The UFC lightweight is a part of the acclaimed team at City Kickboxing in Auckland, and has also served as a striking coach at Tiger Muay Thai, where he has helped sharpen the skills of a host of fellow professional fighters competing on the world stage.
Now, ahead of his upcoming clash with Brazil’s Renato Moicano at UFC 281 on November 12, Riddell has shared some valuable personal insight into his own career as he revealed five things he wish he’d done better in the formative years of his combat sports career.
Riddell shared his advice via an Instagram slideshow as he took his followers through “5 things I could’ve done better as a young fighter.” Check them out below.
1. Invest in yourself
“I should’ve spent money on anything to enhance and prolong my fight career: recovery, specialists, expertise.

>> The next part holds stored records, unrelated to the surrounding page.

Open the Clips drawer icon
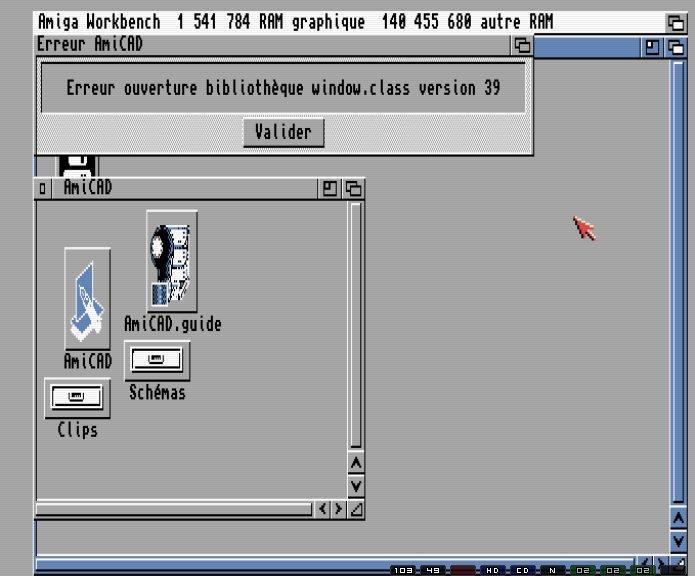This screenshot has height=576, width=695. coord(77,398)
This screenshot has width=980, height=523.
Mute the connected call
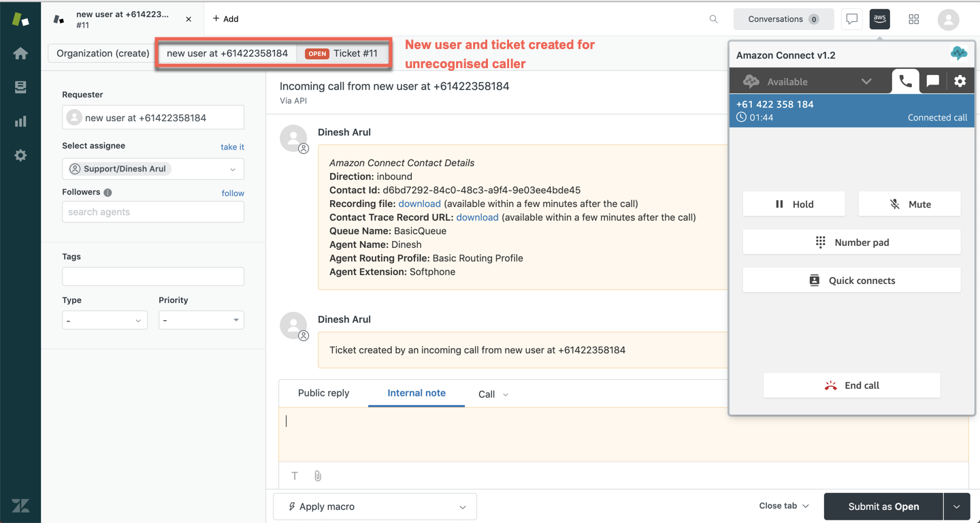click(x=909, y=204)
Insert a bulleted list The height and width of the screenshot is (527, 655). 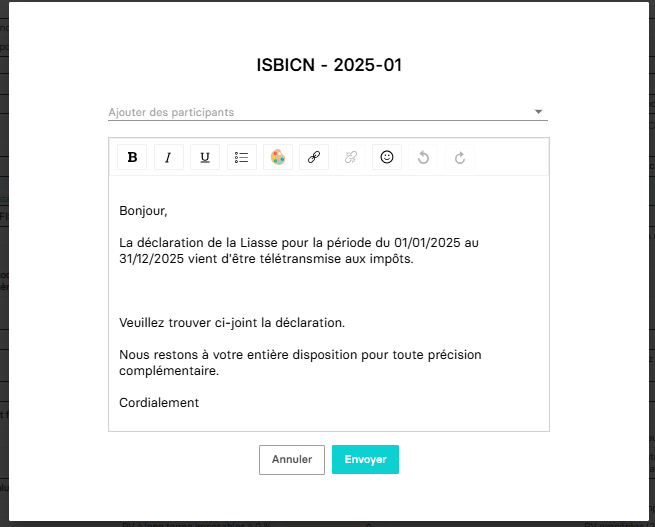pos(241,158)
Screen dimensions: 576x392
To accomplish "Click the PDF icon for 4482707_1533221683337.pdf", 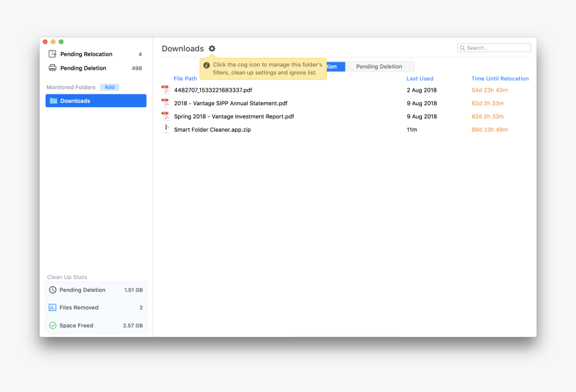I will pos(165,90).
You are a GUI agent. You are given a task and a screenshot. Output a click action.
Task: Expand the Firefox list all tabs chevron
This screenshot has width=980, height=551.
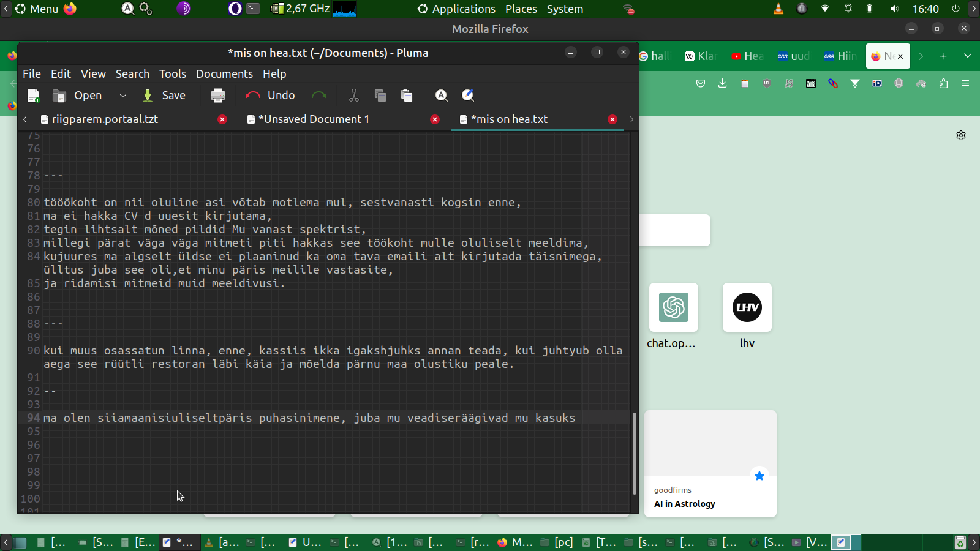(968, 56)
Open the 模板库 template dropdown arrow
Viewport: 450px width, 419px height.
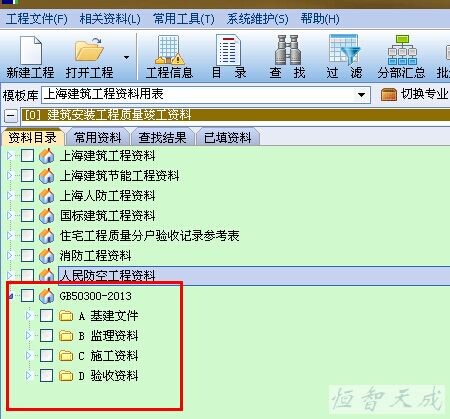click(361, 95)
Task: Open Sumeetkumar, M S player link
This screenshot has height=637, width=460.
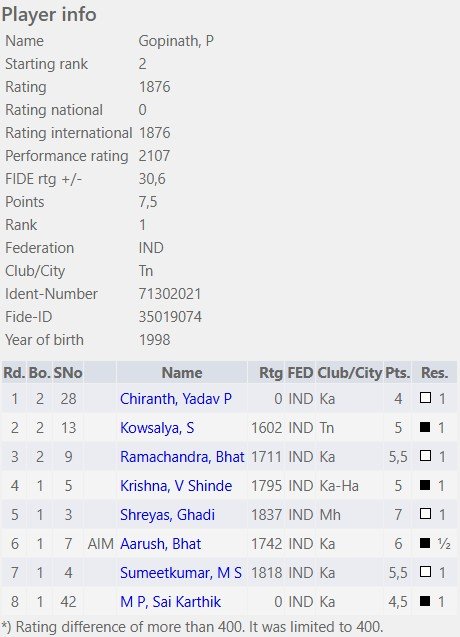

Instead, I spent my money on dump s**t like shoes, alcohol, and other material items that depreciated (cars, a gold chain, the latest phone).”
2. Find a hobby
“Like many of you, martial arts was and still is a hobby. I dreamt of it being a career, so training became all-consuming. When interviewed, I was once asked what my hobbies outside of fighting were, and I realised I didn’t have any.”
3. Learn from other martial arts
“This seems obvious for an MMA fighter, but even 10 years ago, as a Muay Thai fighter with no intention of doing MMA, I could have had better striking by learning from other specialists in TKD or boxing. This became apparent when I worked with my friend @vanroonmartialarts. I recommend learning as much as you can early on and maintaining a healthy curiosity, while you have more time, energy, and are more easily able to pick up new movements.”
4. Travel more
“Traveling has been the best education I’ve received. I’ve met amazing people, experienced new cultures, and gained a broader view of the world around me. Most of all, I learned about the world within me. I moved to Thailand at 18 and learned how to train myself because I was forced to. I took on a coaching role early on when I barely knew how to teach.

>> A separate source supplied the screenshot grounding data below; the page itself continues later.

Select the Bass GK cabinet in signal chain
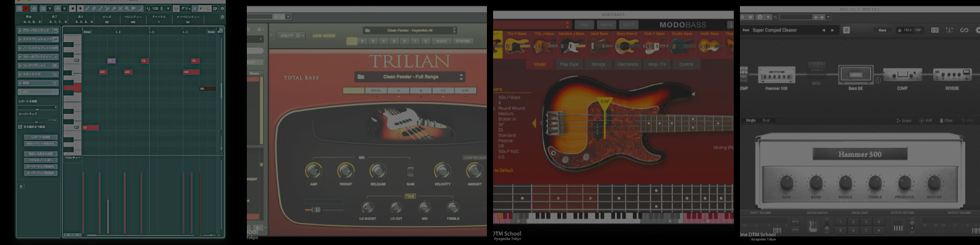coord(856,75)
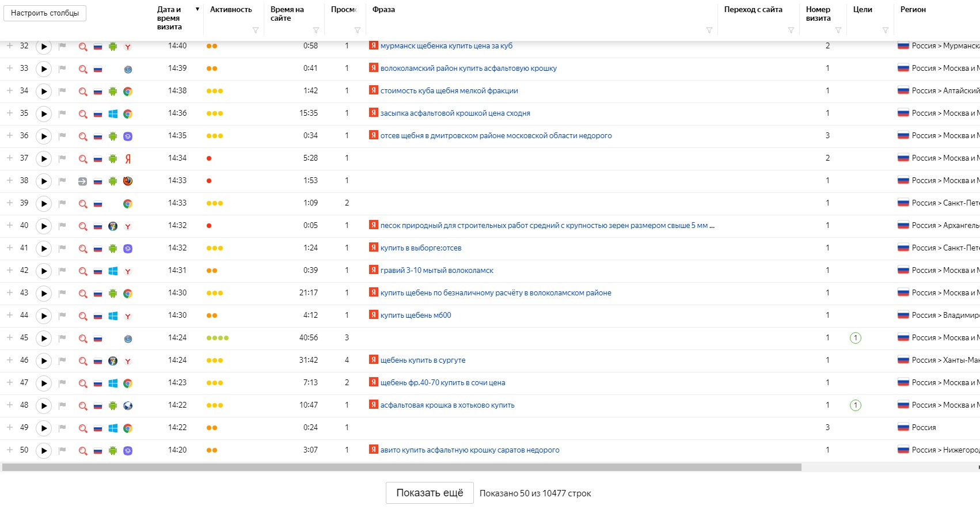This screenshot has height=513, width=980.
Task: Click the green goal counter in row 45
Action: [x=855, y=338]
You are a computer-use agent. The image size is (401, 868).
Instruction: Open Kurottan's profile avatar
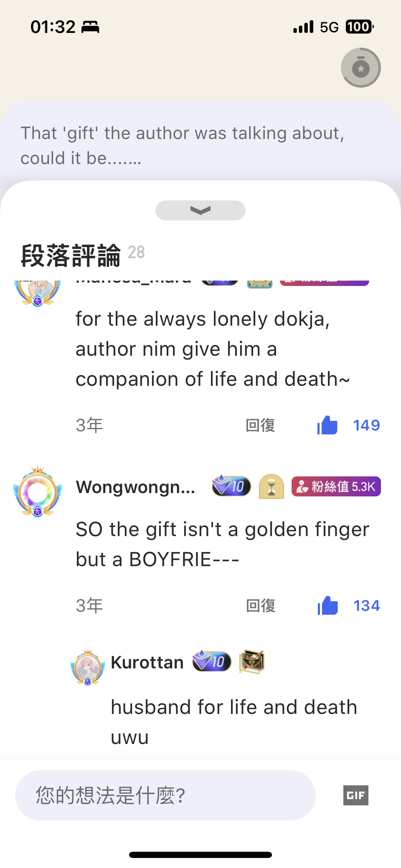click(x=88, y=667)
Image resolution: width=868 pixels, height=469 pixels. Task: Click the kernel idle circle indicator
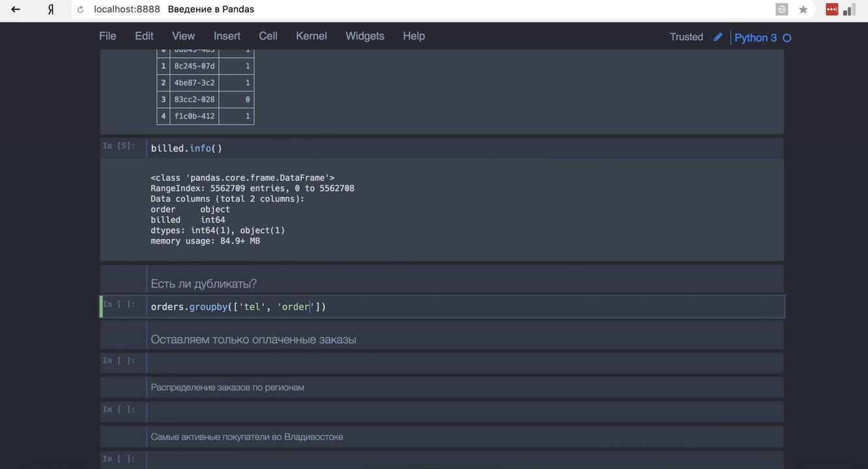[x=787, y=38]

“Travel to become a better fighter, but also travel to live a full life. You never know who you will meet and what you can learn from them.”
5. Know when to listen to others and when to trust yourself
“(Honestly, I’ve sucked at both at any given moment in time. Let me explain…)
“In hindsight, there have been times when I should have taken advice from others and didn’t, but there have also been times where I should have listened to my instincts.
“I think the ability to discern between the two comes from foremost, having an open mind; and next, having a process by which you can filter information for credibility and relevance.
“Doing steps 1-4 listed previously helps to develop both an open mind and a better filtering process, which will help with knowing what information to apply and what to discard.
“Truly knowing yourself is a lifelong journey. I’m constantly discovering new things about myself, and they’ve come with each new EXPERIENCE.”